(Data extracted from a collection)
###

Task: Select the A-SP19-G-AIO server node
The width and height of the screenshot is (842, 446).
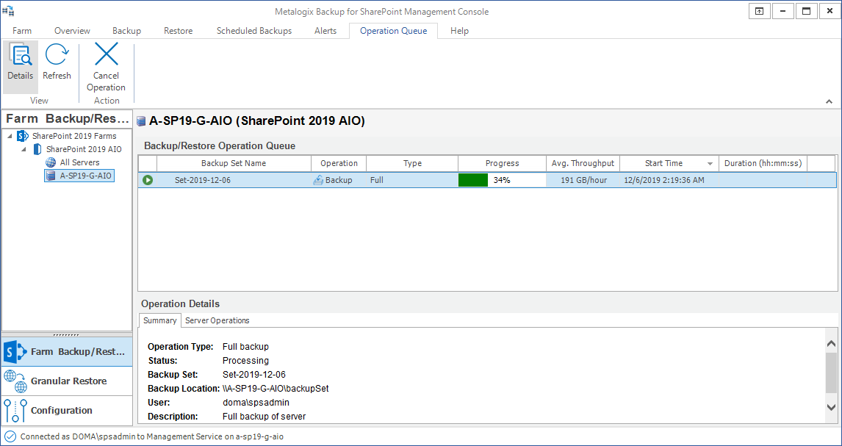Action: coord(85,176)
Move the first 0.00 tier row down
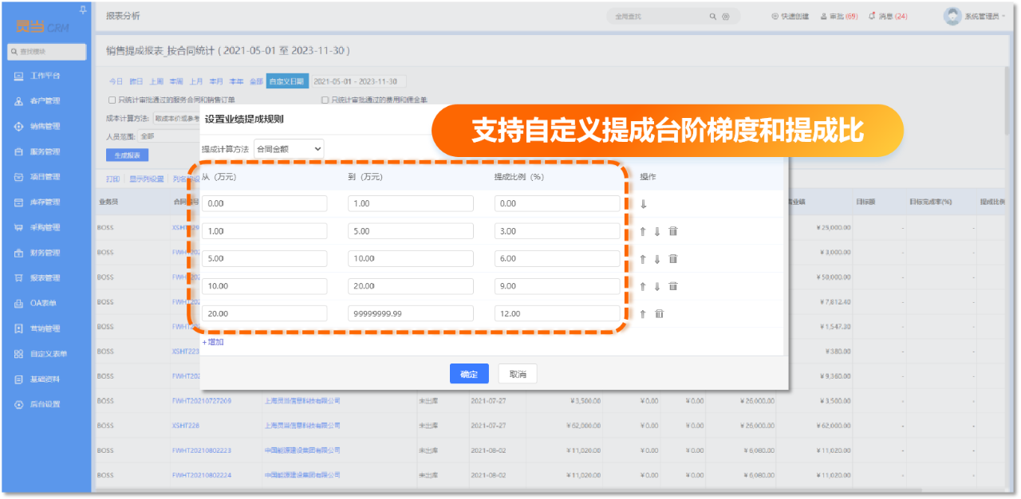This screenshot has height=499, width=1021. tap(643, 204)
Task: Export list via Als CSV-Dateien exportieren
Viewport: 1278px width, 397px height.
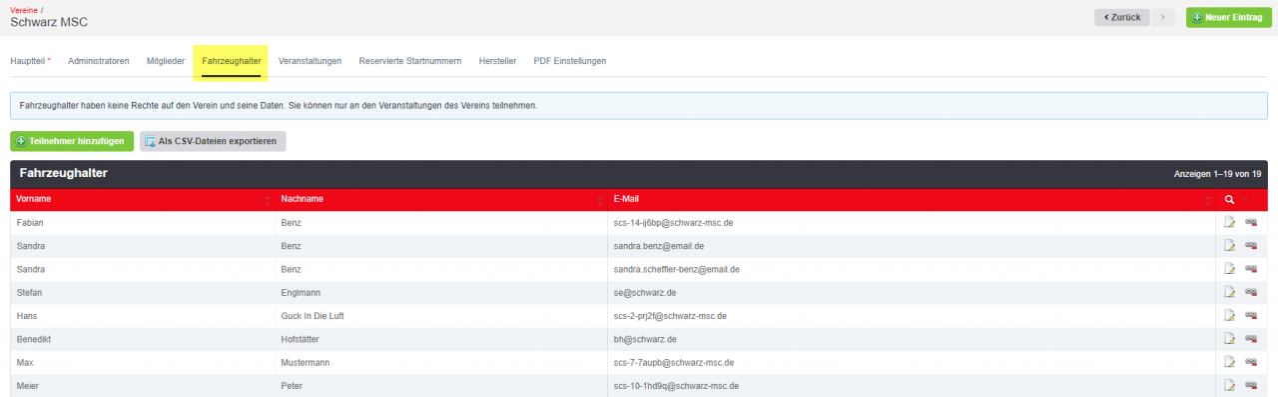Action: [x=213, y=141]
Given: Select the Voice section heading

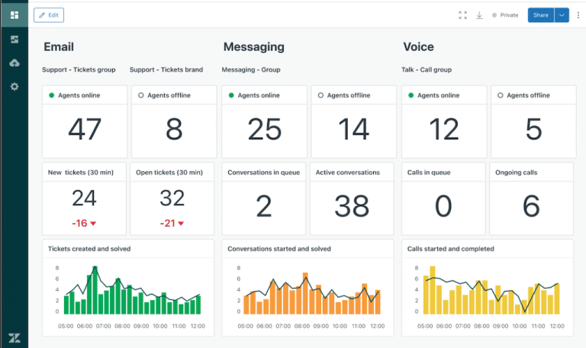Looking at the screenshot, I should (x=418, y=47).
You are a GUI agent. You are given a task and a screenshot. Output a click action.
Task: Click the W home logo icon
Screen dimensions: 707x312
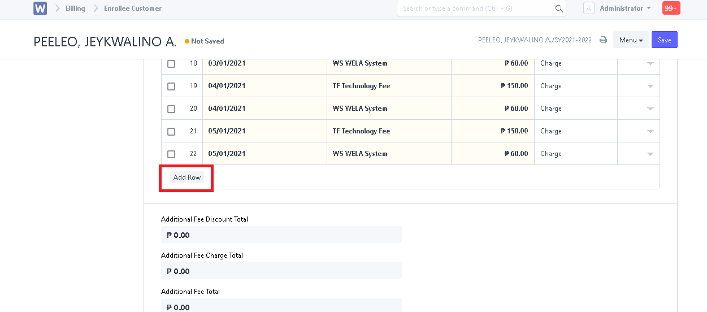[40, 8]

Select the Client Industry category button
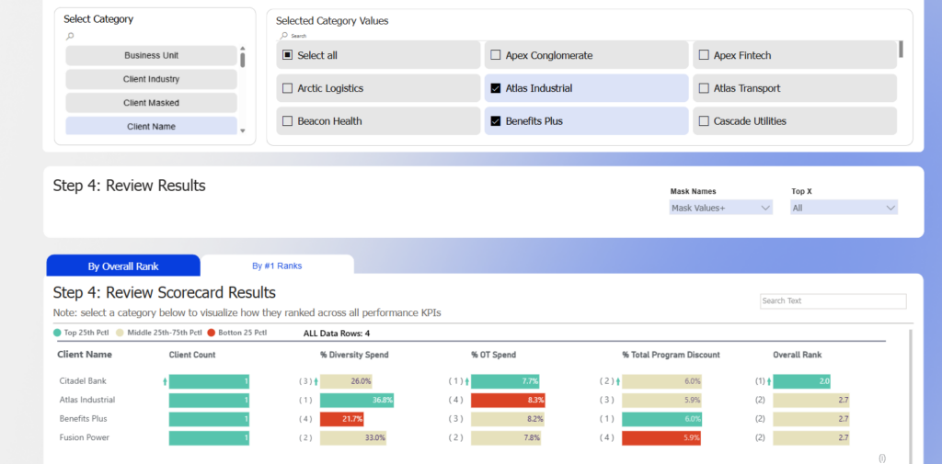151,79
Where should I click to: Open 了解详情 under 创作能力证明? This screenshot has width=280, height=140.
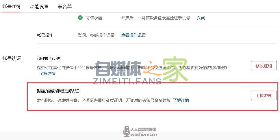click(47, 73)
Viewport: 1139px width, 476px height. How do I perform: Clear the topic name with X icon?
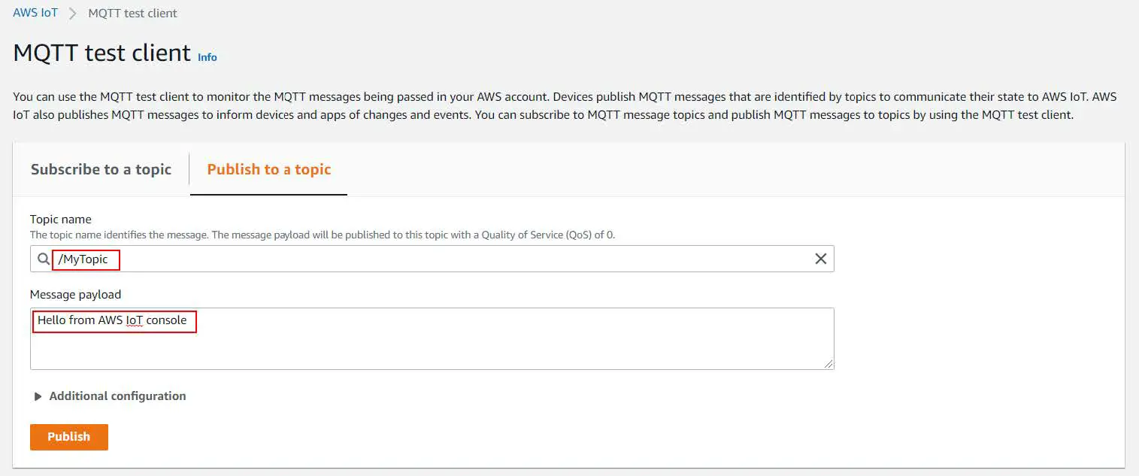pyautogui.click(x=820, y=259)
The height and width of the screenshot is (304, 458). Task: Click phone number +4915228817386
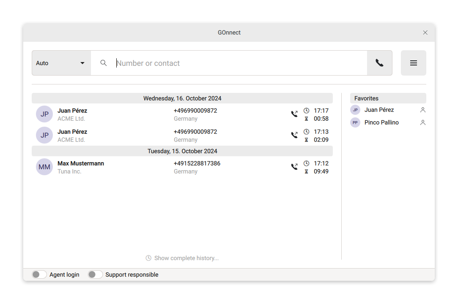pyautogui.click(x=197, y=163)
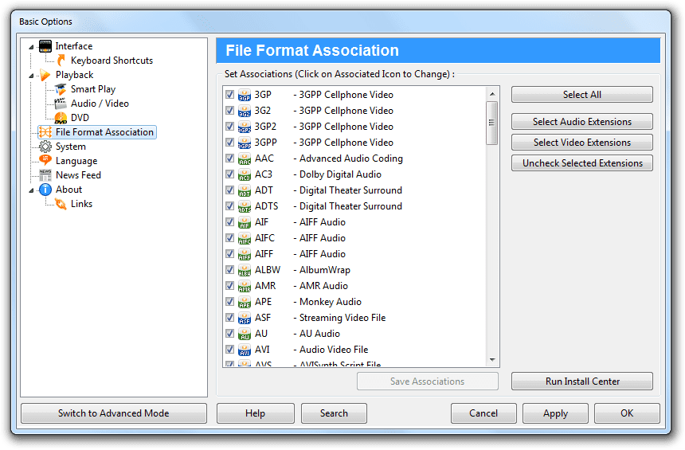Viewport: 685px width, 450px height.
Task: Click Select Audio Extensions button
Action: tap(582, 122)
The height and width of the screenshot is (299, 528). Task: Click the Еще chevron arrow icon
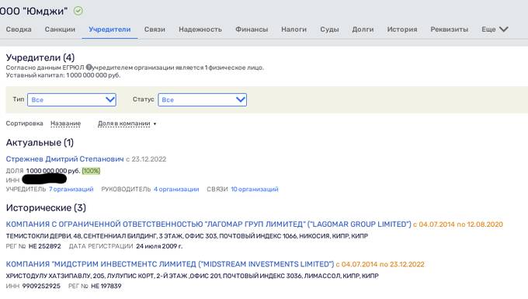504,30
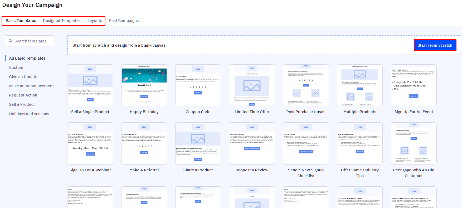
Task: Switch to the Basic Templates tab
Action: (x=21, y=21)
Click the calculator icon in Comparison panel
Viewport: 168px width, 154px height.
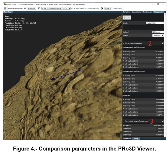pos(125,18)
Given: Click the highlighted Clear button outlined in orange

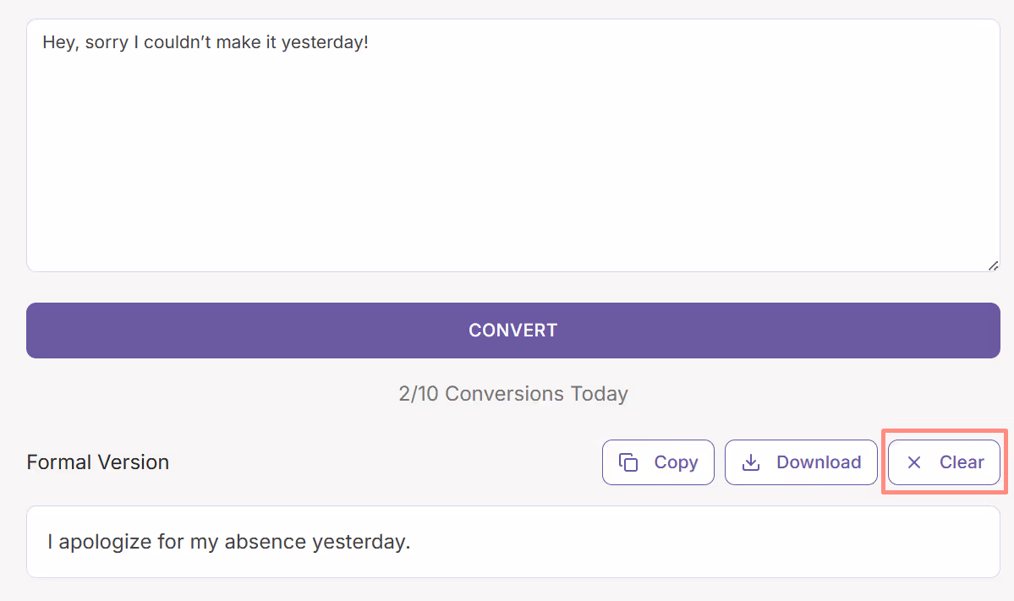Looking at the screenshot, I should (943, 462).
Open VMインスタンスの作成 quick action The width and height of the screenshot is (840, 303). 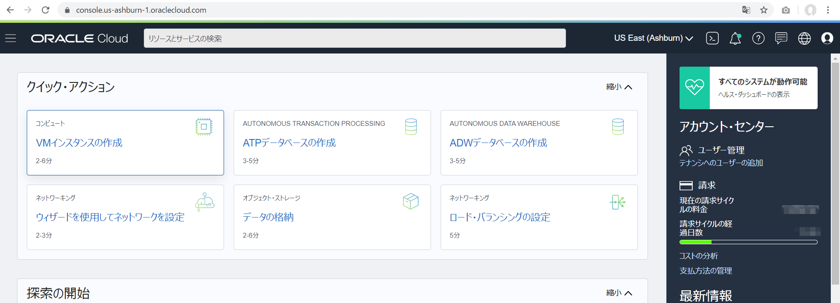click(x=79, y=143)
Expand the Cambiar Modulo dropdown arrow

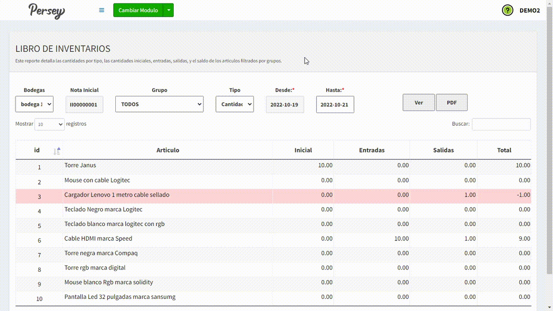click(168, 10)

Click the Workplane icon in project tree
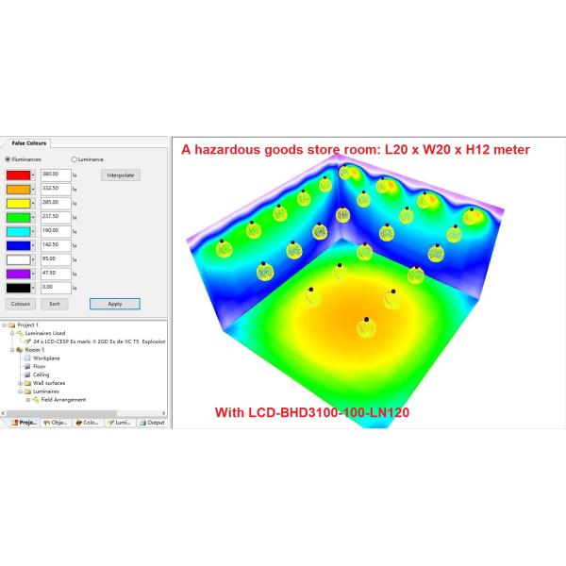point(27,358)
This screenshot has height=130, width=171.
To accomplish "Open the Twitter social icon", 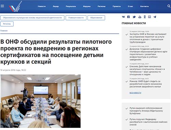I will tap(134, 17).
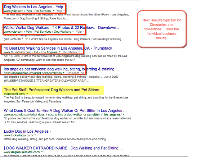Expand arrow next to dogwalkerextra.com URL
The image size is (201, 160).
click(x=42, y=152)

###

# Aim of the task:
From the data above, return exactly the lines from the one with "Viewport: 1278px width, 397px height." up to and including the one with "Task: Click the W home logo icon". Pictures do not go in the copy.

# Exercise answer:
Viewport: 1278px width, 397px height.
Action: [x=213, y=141]
Given: Select the Voice section heading

Looking at the screenshot, I should (x=418, y=47).
You are a GUI agent. You are given a task and a screenshot. Output a click action.
Task: Click the W home logo icon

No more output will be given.